● **YOUR ASSIGNMENT**
Copy out all lines from the entries below in which "green" occurs.

--------

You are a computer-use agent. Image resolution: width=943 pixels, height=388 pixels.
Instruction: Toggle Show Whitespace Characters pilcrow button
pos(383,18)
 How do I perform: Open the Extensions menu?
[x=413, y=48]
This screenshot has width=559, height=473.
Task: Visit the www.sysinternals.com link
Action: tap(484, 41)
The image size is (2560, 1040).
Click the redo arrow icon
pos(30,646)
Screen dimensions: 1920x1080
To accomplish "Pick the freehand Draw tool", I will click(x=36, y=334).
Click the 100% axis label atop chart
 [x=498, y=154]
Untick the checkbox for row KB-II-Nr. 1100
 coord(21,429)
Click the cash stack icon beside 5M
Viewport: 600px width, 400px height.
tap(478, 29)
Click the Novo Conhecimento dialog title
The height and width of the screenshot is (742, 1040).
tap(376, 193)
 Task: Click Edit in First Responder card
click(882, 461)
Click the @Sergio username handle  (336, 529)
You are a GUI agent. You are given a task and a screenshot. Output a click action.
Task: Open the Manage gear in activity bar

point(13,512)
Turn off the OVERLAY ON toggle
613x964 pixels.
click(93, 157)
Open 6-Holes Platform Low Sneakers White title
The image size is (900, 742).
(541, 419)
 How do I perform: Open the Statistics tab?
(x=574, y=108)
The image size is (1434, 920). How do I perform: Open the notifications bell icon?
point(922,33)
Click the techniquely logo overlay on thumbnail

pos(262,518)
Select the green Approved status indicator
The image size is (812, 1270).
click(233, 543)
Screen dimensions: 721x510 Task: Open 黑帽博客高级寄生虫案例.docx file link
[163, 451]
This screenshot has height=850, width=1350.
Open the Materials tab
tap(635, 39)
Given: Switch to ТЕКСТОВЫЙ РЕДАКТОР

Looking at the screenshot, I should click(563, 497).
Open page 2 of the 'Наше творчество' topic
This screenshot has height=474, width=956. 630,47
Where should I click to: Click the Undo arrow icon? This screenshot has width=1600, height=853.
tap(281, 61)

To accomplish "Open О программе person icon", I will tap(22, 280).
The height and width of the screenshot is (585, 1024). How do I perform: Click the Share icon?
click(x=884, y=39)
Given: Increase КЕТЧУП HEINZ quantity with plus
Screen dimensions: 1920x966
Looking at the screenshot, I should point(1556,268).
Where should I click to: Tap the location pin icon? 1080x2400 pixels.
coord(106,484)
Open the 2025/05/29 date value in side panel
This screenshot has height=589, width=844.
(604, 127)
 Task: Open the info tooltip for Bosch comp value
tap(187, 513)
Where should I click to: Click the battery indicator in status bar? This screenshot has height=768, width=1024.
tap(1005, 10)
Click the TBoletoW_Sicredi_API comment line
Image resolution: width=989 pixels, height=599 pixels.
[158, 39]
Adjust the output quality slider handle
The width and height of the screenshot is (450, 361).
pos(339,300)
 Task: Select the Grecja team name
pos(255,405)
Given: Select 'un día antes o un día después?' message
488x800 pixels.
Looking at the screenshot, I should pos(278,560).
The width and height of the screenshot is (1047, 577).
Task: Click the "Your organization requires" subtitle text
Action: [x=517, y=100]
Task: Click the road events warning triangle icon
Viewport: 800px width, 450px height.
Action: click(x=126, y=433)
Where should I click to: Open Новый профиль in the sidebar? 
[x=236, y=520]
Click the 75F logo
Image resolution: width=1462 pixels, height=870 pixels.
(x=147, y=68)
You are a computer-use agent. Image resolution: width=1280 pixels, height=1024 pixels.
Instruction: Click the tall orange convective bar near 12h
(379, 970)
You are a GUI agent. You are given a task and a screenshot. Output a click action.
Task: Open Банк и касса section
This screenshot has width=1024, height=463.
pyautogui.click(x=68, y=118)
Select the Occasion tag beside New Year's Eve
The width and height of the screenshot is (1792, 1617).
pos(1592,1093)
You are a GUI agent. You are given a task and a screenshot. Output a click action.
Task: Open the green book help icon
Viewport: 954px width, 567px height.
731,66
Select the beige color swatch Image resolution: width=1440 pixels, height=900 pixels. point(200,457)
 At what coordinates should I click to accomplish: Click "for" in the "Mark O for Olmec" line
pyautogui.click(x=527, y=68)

--------

● **COMPLETED EXERCISE**
Select the green Approved status indicator
Task: Open the green book help icon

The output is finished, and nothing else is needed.